**WORK REQUIRED:** Rewrite the listing from the line holding "has width=800, height=480." through the end of the listing, inclusive, changing "screenshot" to "image" and leaving everything else unchanged. Leave the pictures out.
#### RECORDS PROVIDED
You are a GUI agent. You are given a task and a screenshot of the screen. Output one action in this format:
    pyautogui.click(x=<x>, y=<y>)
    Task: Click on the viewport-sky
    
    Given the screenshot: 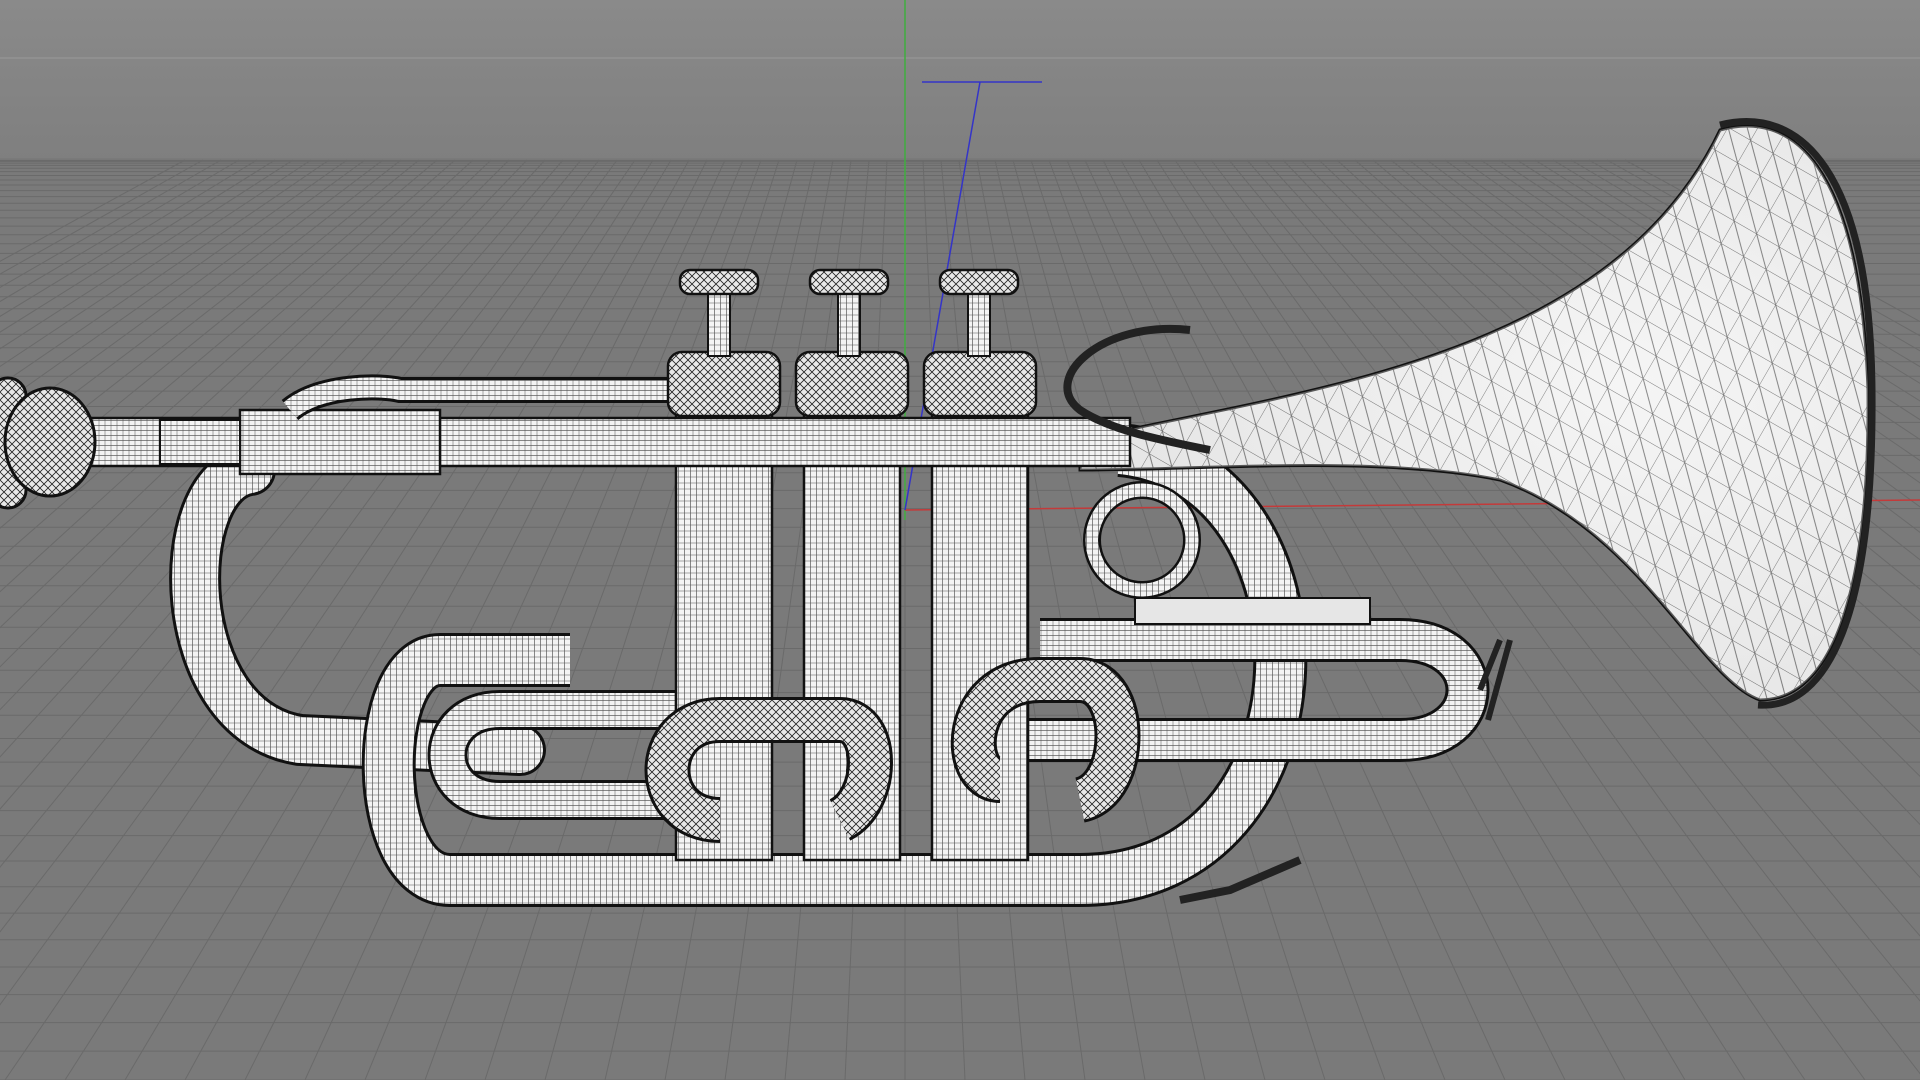 What is the action you would take?
    pyautogui.click(x=960, y=80)
    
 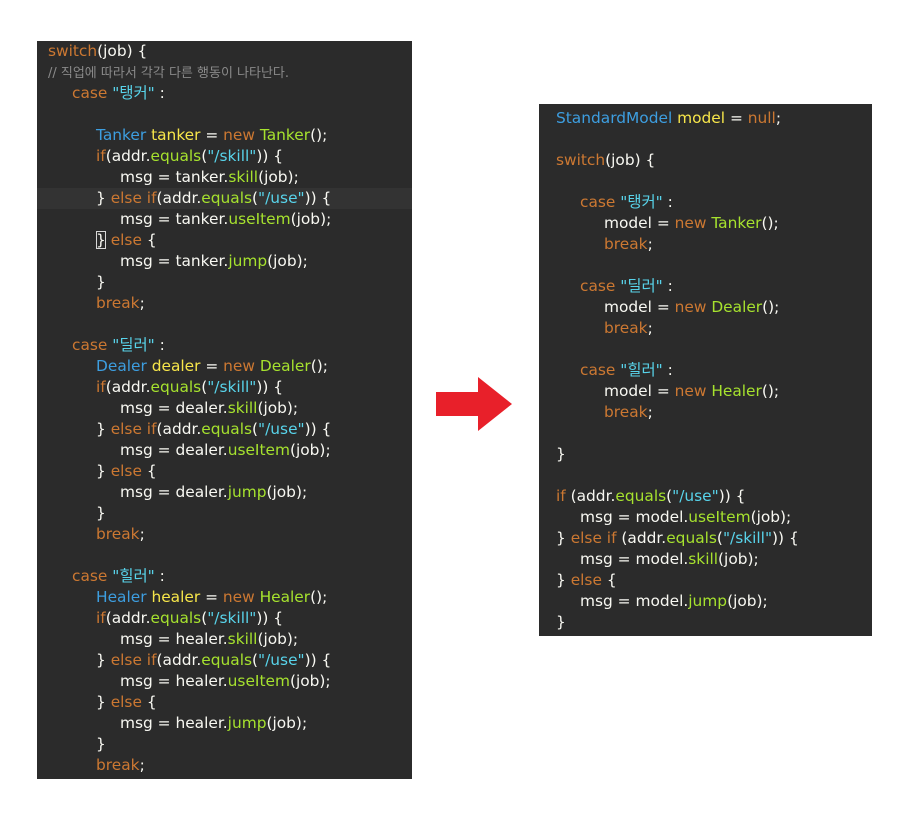 I want to click on code-line: Dealer dealer = new Dealer();, so click(x=224, y=366).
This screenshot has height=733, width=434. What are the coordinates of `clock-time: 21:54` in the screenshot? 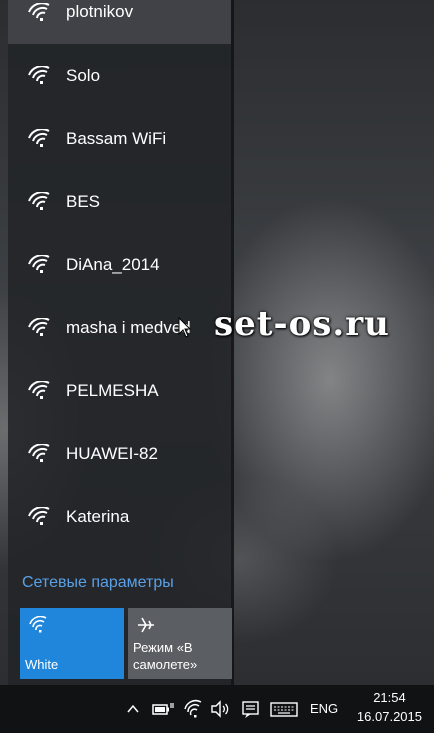 It's located at (390, 698).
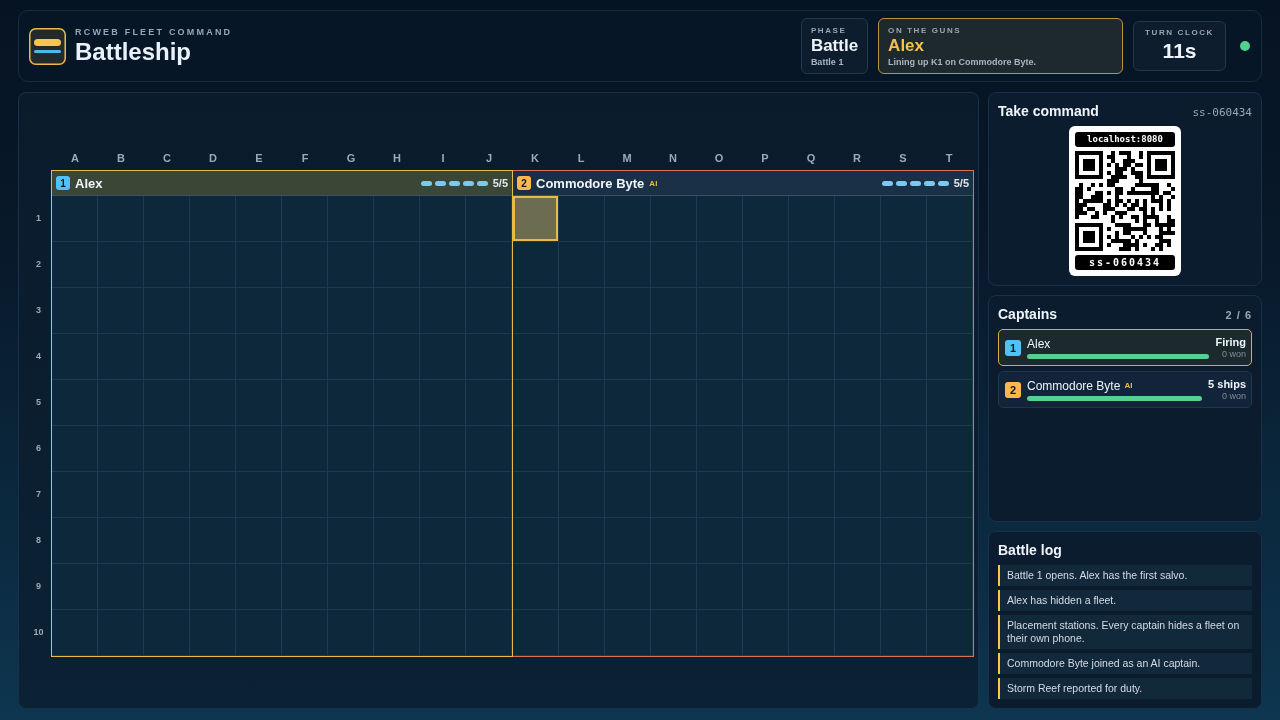 This screenshot has height=720, width=1280. What do you see at coordinates (1013, 348) in the screenshot?
I see `player-number-badge: 1` at bounding box center [1013, 348].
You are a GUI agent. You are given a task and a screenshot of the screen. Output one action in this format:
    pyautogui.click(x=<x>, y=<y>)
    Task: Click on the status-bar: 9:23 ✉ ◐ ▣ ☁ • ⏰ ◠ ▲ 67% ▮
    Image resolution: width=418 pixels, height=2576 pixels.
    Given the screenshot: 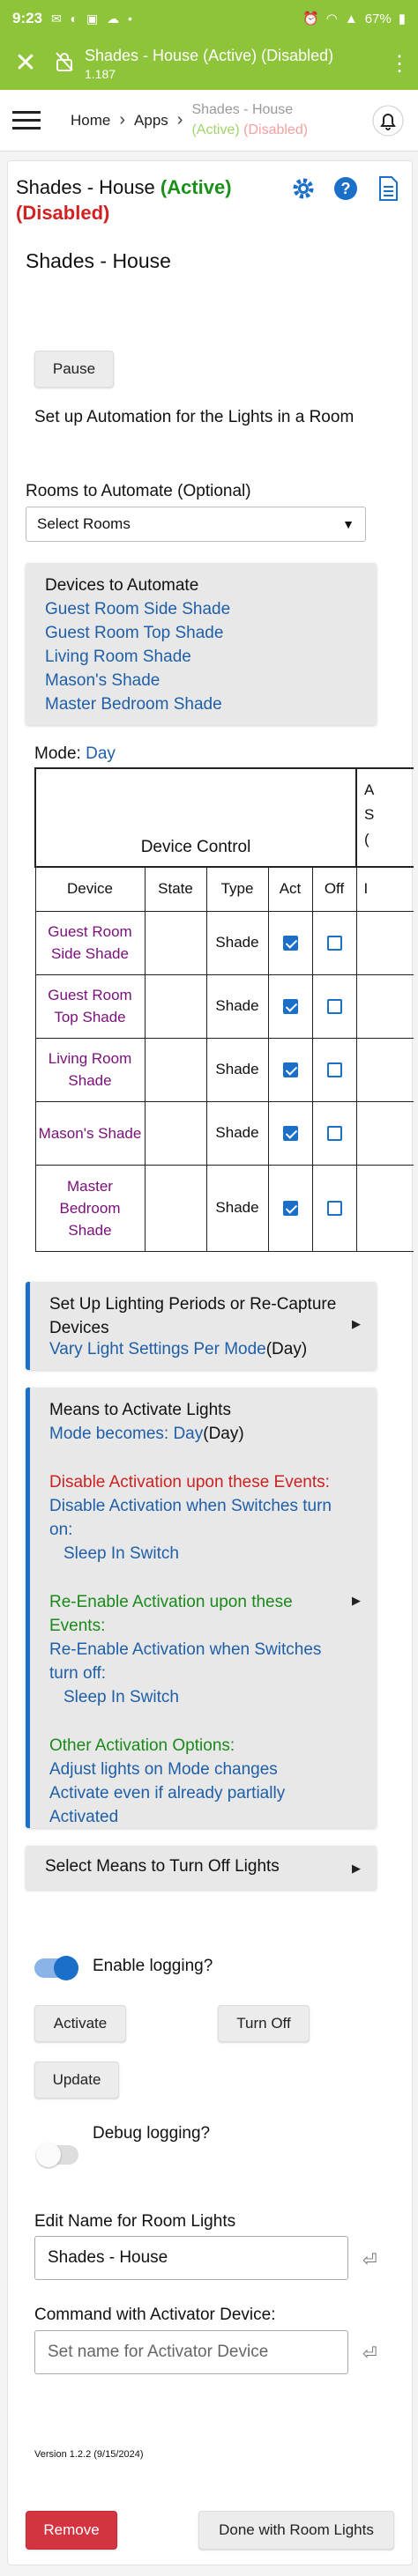 What is the action you would take?
    pyautogui.click(x=209, y=19)
    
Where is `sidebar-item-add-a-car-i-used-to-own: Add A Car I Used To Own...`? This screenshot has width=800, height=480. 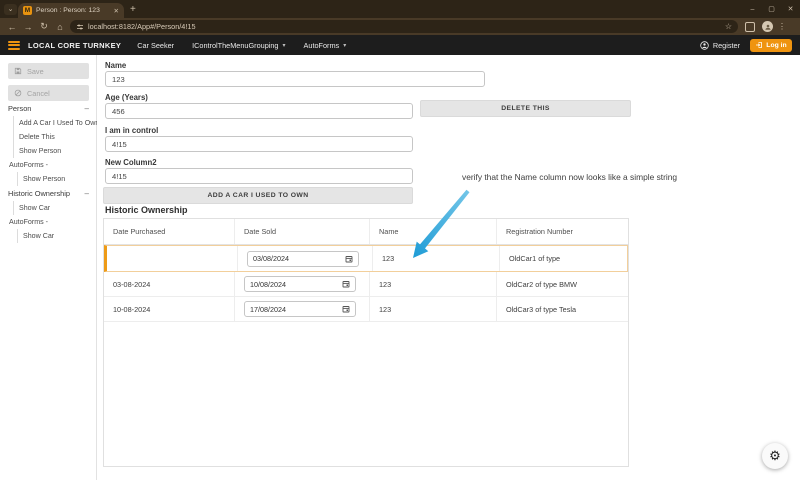
sidebar-item-add-a-car-i-used-to-own: Add A Car I Used To Own... is located at coordinates (55, 123).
########
**REPLY TO THE TASK:**
Where is `sidebar-item-add-a-car-i-used-to-own: Add A Car I Used To Own...`? This image has width=800, height=480. 
sidebar-item-add-a-car-i-used-to-own: Add A Car I Used To Own... is located at coordinates (55, 123).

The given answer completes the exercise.